Written problem -
Please write out again the lines between the one holding "For every named" and the one holding "市内で生産された堆肥（牛ふん）の放射性物質検査の結果について (251, 461)", inclusive, changing "Locate each element" to "Find each element" and keeping everything else the same. Leave the pictures out of your answer.

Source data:
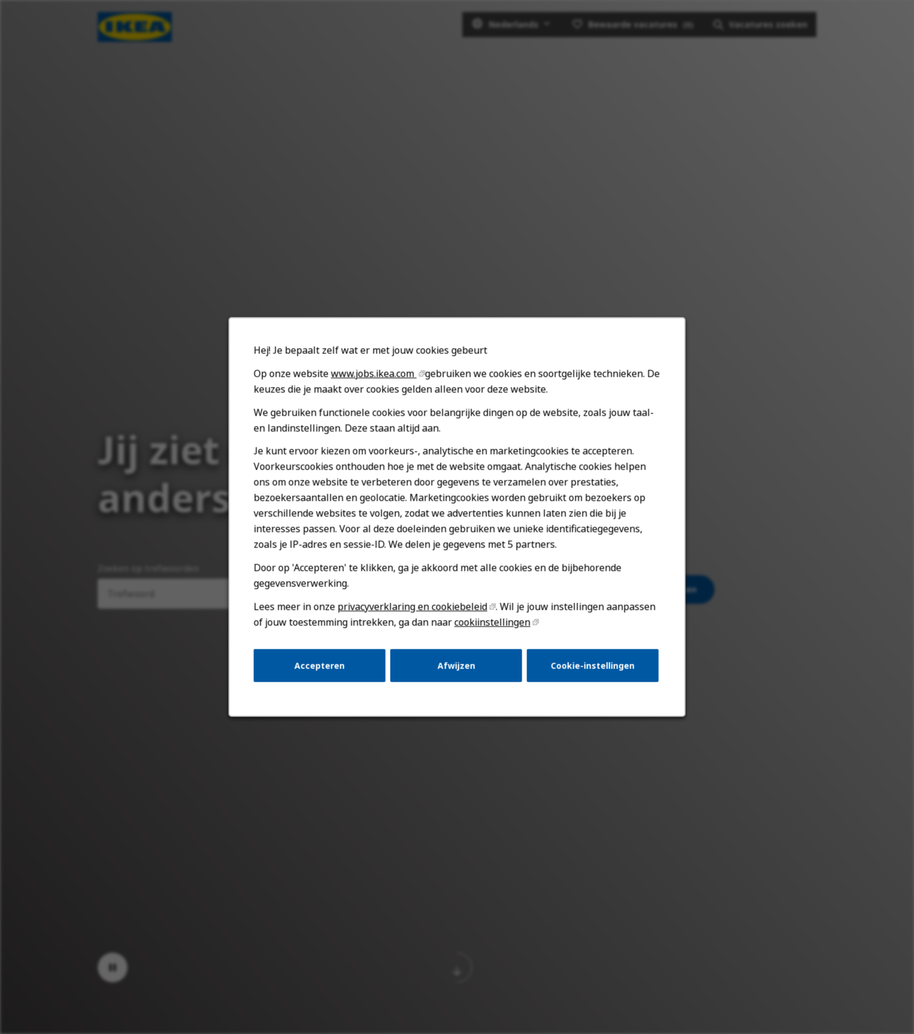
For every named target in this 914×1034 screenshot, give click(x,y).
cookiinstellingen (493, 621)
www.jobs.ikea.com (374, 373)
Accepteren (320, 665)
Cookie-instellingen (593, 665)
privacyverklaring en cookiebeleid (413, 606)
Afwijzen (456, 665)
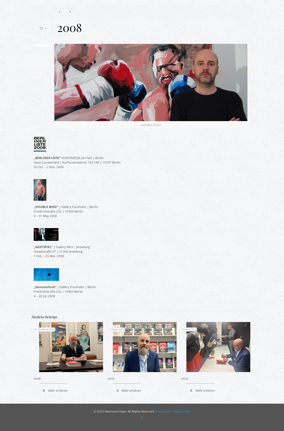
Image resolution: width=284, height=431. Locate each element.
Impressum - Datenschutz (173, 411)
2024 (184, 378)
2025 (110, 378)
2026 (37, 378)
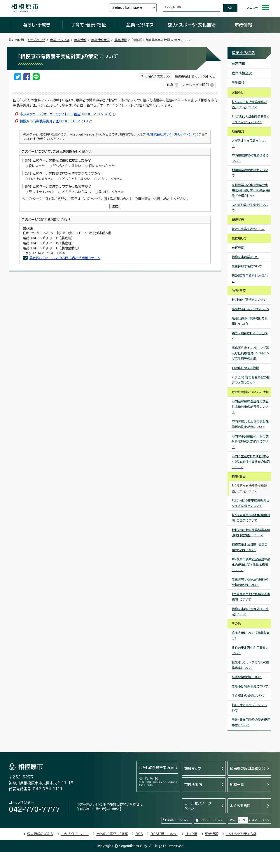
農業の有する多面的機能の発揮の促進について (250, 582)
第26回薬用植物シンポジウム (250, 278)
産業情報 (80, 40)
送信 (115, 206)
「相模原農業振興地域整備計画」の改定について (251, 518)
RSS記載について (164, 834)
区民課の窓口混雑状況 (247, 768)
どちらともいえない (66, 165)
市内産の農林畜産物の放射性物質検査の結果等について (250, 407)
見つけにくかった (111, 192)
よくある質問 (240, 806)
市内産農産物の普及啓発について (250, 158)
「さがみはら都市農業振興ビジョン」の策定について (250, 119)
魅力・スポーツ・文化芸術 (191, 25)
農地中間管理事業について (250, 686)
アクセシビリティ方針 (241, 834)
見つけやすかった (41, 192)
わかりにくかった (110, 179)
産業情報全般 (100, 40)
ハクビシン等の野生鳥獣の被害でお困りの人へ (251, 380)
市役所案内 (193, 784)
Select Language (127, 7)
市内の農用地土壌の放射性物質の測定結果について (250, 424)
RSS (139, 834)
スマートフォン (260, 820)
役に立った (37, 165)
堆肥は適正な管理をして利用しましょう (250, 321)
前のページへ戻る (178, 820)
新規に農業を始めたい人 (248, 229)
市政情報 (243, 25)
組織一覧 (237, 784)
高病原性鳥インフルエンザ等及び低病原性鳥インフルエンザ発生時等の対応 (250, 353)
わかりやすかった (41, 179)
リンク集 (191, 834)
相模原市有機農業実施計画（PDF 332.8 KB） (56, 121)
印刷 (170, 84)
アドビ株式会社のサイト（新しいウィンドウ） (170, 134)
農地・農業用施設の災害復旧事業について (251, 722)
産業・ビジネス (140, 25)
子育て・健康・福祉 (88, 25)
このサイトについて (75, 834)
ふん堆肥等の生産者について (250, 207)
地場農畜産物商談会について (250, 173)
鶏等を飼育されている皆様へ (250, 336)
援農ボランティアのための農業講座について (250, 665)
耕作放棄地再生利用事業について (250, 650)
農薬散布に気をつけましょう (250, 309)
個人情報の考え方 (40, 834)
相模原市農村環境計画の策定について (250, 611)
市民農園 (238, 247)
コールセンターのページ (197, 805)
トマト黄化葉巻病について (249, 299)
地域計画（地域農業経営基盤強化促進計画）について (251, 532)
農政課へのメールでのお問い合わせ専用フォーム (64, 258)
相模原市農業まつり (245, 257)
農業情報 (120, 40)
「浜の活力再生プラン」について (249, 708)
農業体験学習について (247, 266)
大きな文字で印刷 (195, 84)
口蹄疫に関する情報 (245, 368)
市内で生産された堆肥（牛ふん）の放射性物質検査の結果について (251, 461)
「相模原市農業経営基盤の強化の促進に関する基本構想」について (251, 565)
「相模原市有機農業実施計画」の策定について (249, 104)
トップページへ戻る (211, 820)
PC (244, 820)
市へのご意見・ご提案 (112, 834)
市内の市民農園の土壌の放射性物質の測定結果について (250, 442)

---

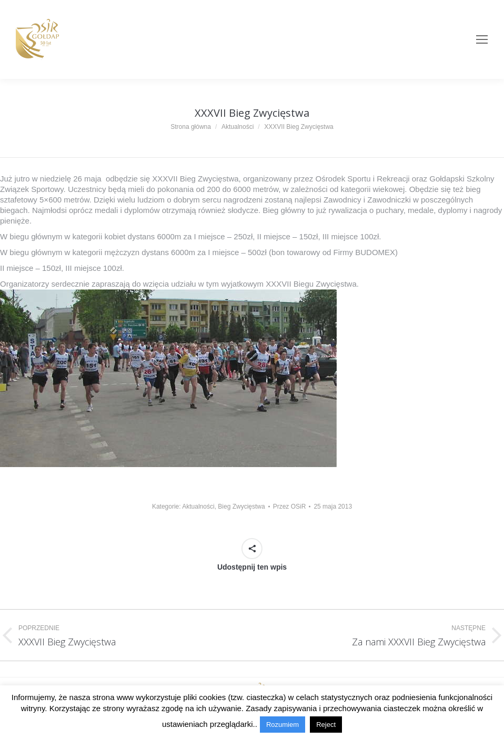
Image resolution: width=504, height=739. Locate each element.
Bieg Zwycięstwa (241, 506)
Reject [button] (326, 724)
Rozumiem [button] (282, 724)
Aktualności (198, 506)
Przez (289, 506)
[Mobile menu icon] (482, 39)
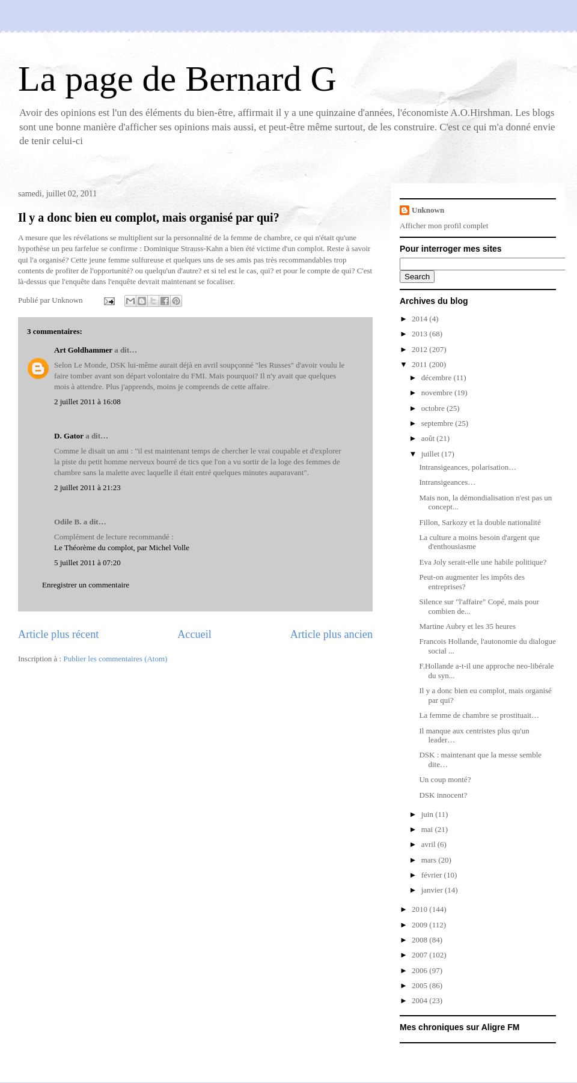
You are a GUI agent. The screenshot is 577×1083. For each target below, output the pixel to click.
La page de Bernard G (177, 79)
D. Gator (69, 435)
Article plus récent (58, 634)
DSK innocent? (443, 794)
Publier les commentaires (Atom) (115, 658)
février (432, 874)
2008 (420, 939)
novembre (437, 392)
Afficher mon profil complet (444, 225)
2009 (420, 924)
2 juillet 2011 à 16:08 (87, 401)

Task output -
For every named target in this 914×1034 screenshot, give click(x,y).
cookiinstellingen (493, 621)
www.jobs.ikea.com (374, 373)
Accepteren (320, 665)
Cookie-instellingen (593, 665)
privacyverklaring en cookiebeleid (413, 606)
Afwijzen (456, 665)
Image resolution: width=284, height=431. Find each element.
Impressum - Datenschutz (173, 411)
2024 (184, 378)
2025 (110, 378)
2026 (37, 378)
農業の有する多面的機能の発揮の促進について (250, 582)
第26回薬用植物シンポジウム (250, 278)
産業情報 (80, 40)
送信 (115, 206)
「相模原農業振興地域整備計画」の改定について (251, 518)
RSS記載について (164, 834)
区民課の窓口混雑状況 (247, 768)
どちらともいえない (66, 165)
市内産の農林畜産物の放射性物質検査の結果等について (250, 407)
見つけにくかった (111, 192)
よくある質問 (240, 806)
市内産農産物の普及啓発について (250, 158)
「さがみはら都市農業振興ビジョン」の策定について (250, 119)
魅力・スポーツ・文化芸術 (191, 25)
農地中間管理事業について (250, 686)
アクセシビリティ方針 (241, 834)
見つけやすかった (41, 192)
わかりにくかった (110, 179)
産業情報全般 (100, 40)
ハクビシン等の野生鳥獣の被害でお困りの人へ (251, 380)
市役所案内 (193, 784)
Select Language (127, 7)
市内の農用地土壌の放射性物質の測定結果について (250, 424)
RSS (139, 834)
スマートフォン (260, 820)
役に立った (37, 165)
堆肥は適正な管理をして利用しましょう (250, 321)
前のページへ戻る (178, 820)
新規に農業を始めたい人 (248, 229)
市政情報 (243, 25)
組織一覧 (237, 784)
高病原性鳥インフルエンザ等及び低病原性鳥インフルエンザ発生時等の対応 (250, 353)
わかりやすかった (41, 179)
リンク集 (191, 834)
相模原市有機農業実施計画（PDF 332.8 KB） (56, 121)
印刷 (170, 84)
アドビ株式会社のサイト（新しいウィンドウ） (170, 134)
農地・農業用施設の災害復旧事業について (251, 722)
産業・ビジネス (140, 25)
子育て・健康・福祉 (88, 25)
このサイトについて (75, 834)
ふん堆肥等の生産者について (250, 207)
地場農畜産物商談会について (250, 173)
鶏等を飼育されている皆様へ (250, 336)
援農ボランティアのための農業講座について (250, 665)
耕作放棄地再生利用事業について (250, 650)
農薬散布に気をつけましょう (250, 309)
個人情報の考え方 (40, 834)
相模原市農村環境計画の策定について (250, 611)
市民農園 (238, 247)
コールセンターのページ (197, 805)
トマト黄化葉巻病について (249, 299)
地域計画（地域農業経営基盤強化促進計画）について (251, 532)
農政課へのメールでのお問い合わせ専用フォーム (64, 258)
相模原市農業まつり (245, 257)
農業情報 (120, 40)
「浜の活力再生プラン」について (249, 708)
農業体験学習について (247, 266)
大きな文字で印刷 (195, 84)
口蹄疫に関する情報 (245, 368)
市内で生産された堆肥（牛ふん）の放射性物質検査の結果について (251, 461)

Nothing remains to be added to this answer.